Correct Answer: CThe Triangular Fibrocartilage Complex (TFCC) is the primary static stabilizer of the DRUJ. It is a complex structure comprising the articular disc, dorsal and volar radioulnar ligaments, and the meniscal homologue. While the dorsal and volar radioulnar ligaments within the TFCC are key components, the TFCC as a whole unit provides the most significant static stability. The interosseous membrane provides some longitudinal stability to the forearm, and the Pronator Quadratus offers dynamic stability. The ECU tendon sheath is adjacent but not a primary stabilizer.

Question 658

Topic: Wrist & Carpus

A 55-year-old female develops symptoms consistent with Complex Regional Pain Syndrome (CRPS) Type I following a distal radius fracture treated non-operatively.
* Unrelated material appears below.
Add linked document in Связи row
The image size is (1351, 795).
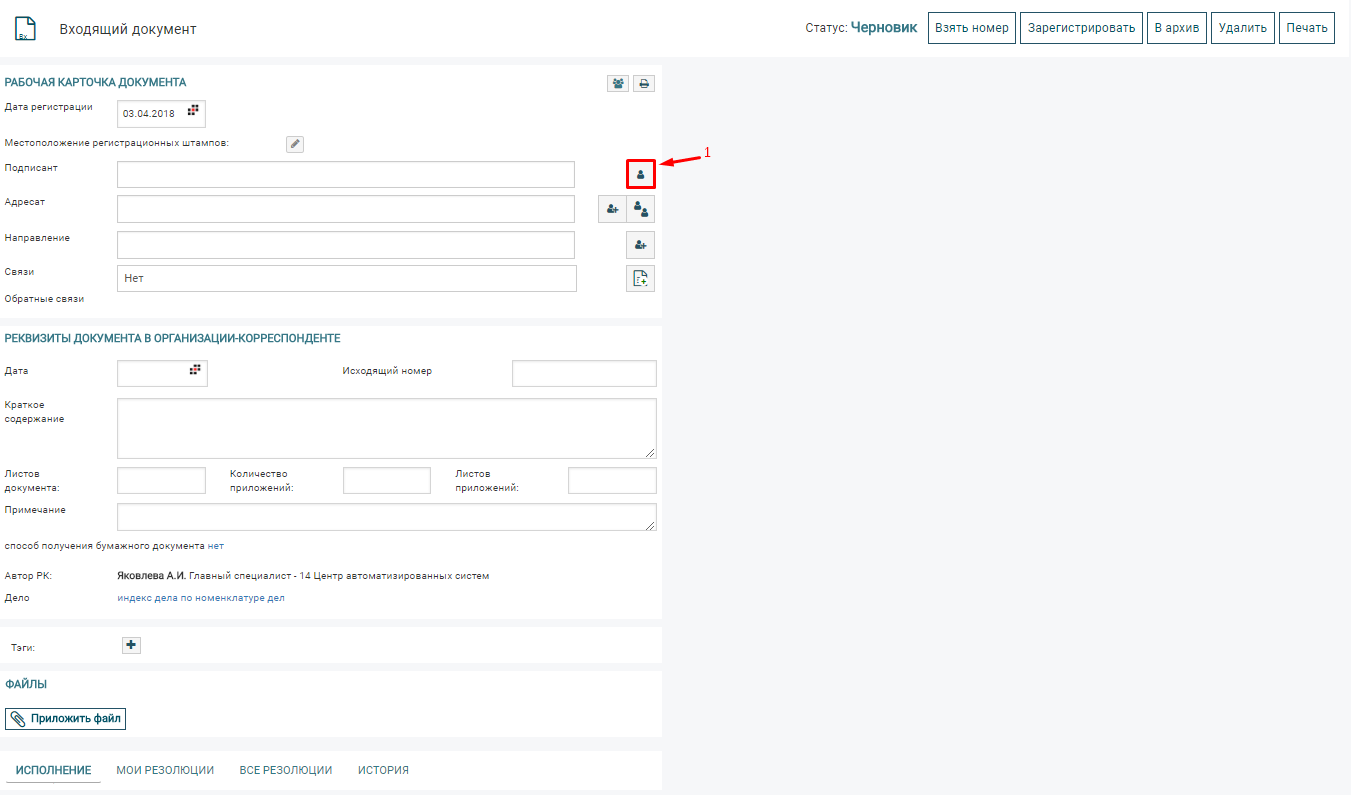click(x=640, y=279)
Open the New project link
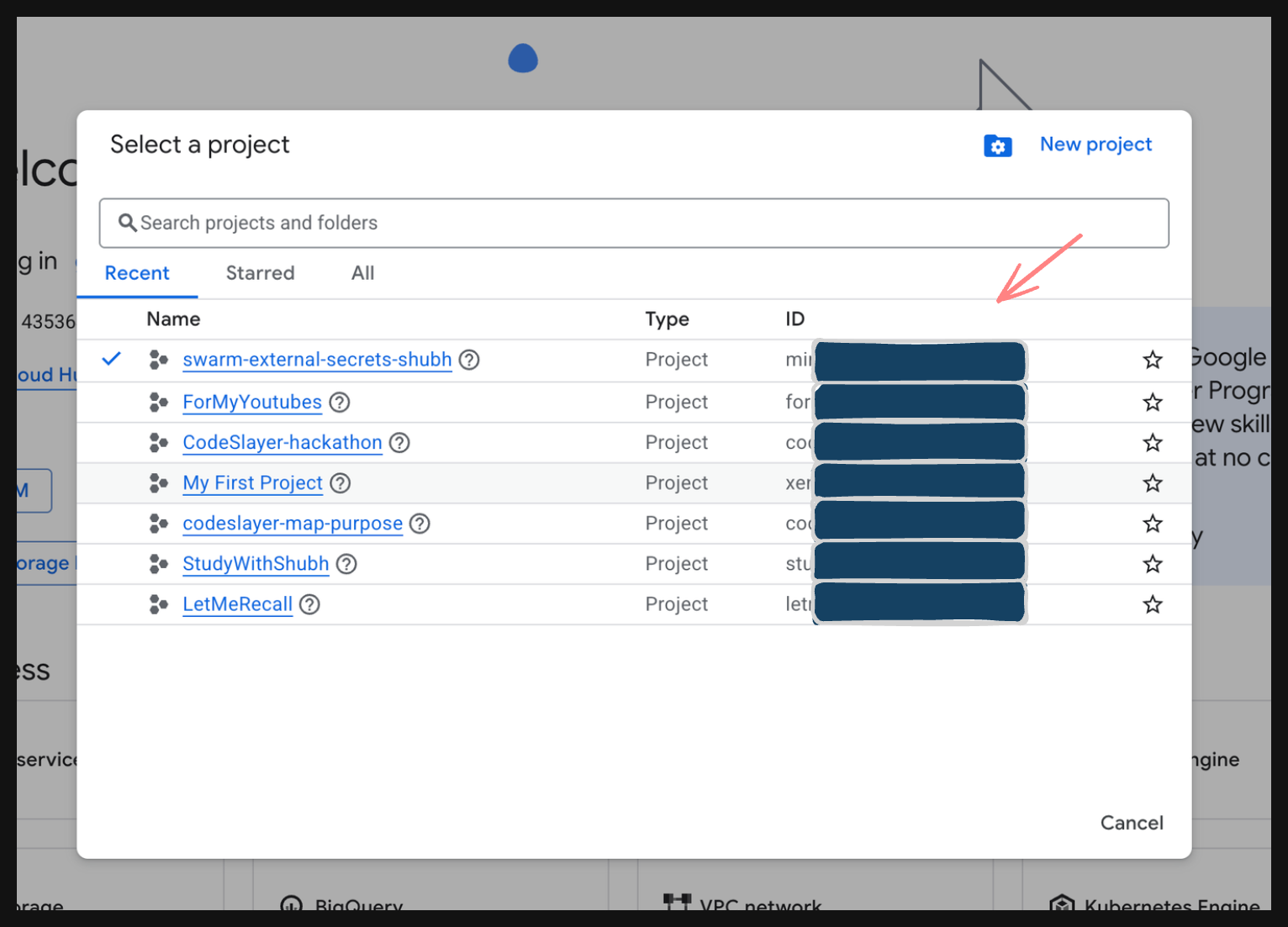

Her symptoms include severe pain out of proportion to injury, allodynia, swelling, and trophic changes. Which of the following is considered the MOST critical early intervention in managing CRPS?

. Oral corticosteroids
. Lumbar sympathetic block
. Aggressive physical therapy and occupational therapy
. Gabapentin
. Spinal cord stimulator

Correct Answer & Explanation

. Aggressive physical therapy and occupational therapy


Explanation

Correct Answer: CEarly recognition and aggressive physical and occupational therapy focused on pain-free range of motion, desensitization, and functional use are paramount in managing CRPS. While medications (gabapentin, tricyclic antidepressants) and interventional treatments (sympathetic blocks) have a role, they are often adjuncts. Steroids may be used, but not as the initial most critical step. Spinal cord stimulators are reserved for refractory cases. The key to preventing progression and improving outcomes is early, consistent, and active rehabilitation.

Question 659

Topic: Wrist & Carpus

A 30-year-old active male sustains a distal radius fracture with a 4mm intra-articular step-off, 5 degrees dorsal tilt, and 1mm radial shortening. Which of these parameters ALONE typically warrants surgical intervention for definitive management?
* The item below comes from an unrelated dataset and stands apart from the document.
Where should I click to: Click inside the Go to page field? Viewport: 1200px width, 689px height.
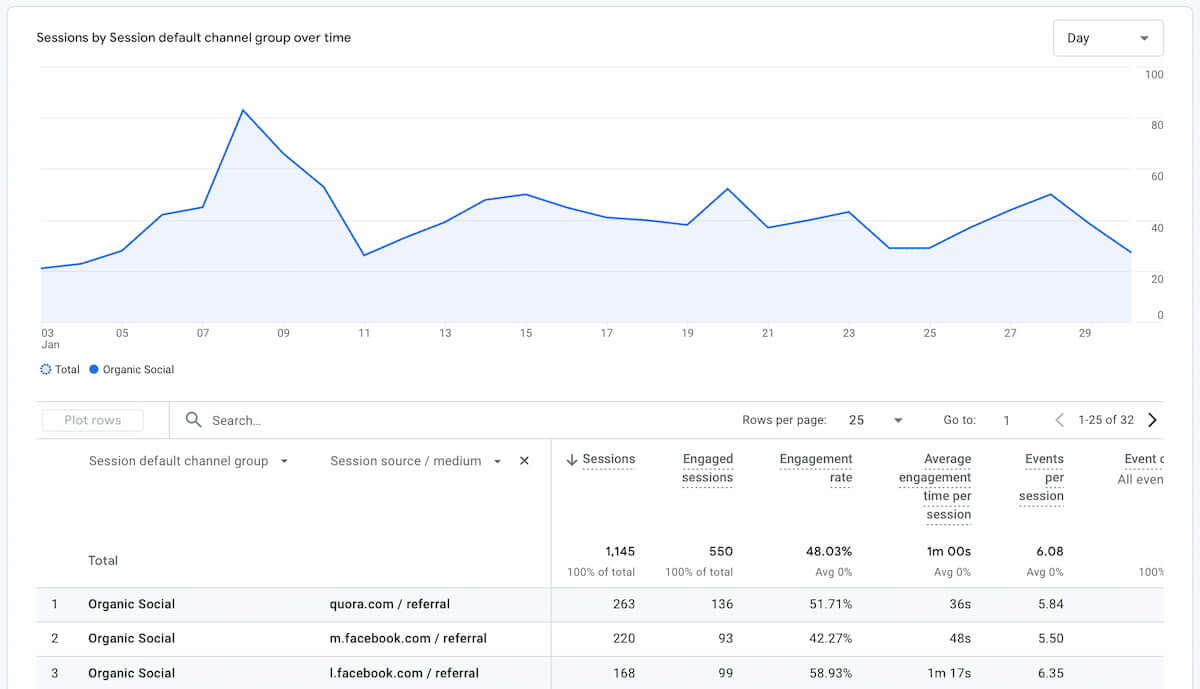pyautogui.click(x=1006, y=420)
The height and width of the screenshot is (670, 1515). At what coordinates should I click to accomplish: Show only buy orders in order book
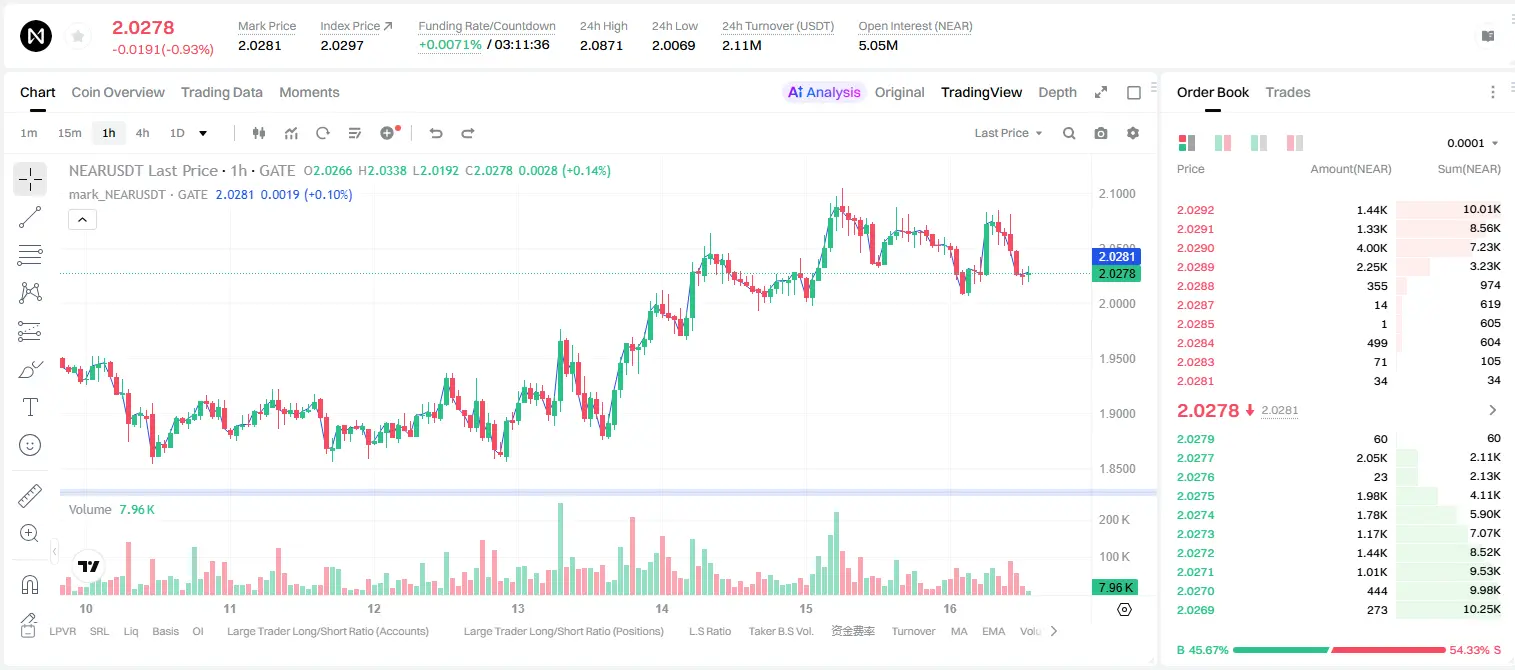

. 4mm intra-articular step-off
. 5 degrees dorsal tilt
. 1mm radial shortening
. Age
. Active lifestyle

Correct Answer & Explanation

. 4mm intra-articular step-off


Explanation

Correct Answer: AWhile age and activity level influence treatment decisions, the specific fracture characteristic of a 4mm intra-articular step-off is a very strong, if not absolute, indication for surgical management, regardless of other parameters. Even 1-2mm of articular incongruity is often considered unacceptable, particularly in a younger, active individual, due to the high risk of post-traumatic arthritis. The dorsal tilt and radial shortening mentioned are relatively minor compared to the articular step-off.

Question 660

Topic: 7. Hand and Wrist

Following reduction and casting of a distal radius fracture, a patient complains of persistent ulnar-sided wrist pain, particularly with pronation/supination and grasping. Tenderness is noted just distal to the ulnar head. Which of the following tests would be most appropriate to further evaluate for a potential Triangular Fibrocartilage Complex (TFCC) injury?

. Scaphoid shift test
. Finkelstein's test
. Grind test
. Piano key test
. TFCC compression test

Correct Answer & Explanation

. TFCC compression test


Explanation

Correct Answer: EUlnar-sided wrist pain after a distal radius fracture, especially with DRUJ movements, strongly suggests a TFCC injury. The TFCC compression test (axial load with ulnar deviation and rotation) is a specific provocative test for TFCC tears, eliciting pain and sometimes a click. The Scaphoid Shift (Watson) test assesses scapholunate instability. Finkelstein's test is for De Quervain's tenosynovitis. The Grind test is for carpometacarpal arthritis. The Piano Key test assesses DRUJ stability (dorsal/volar translation of the ulnar head).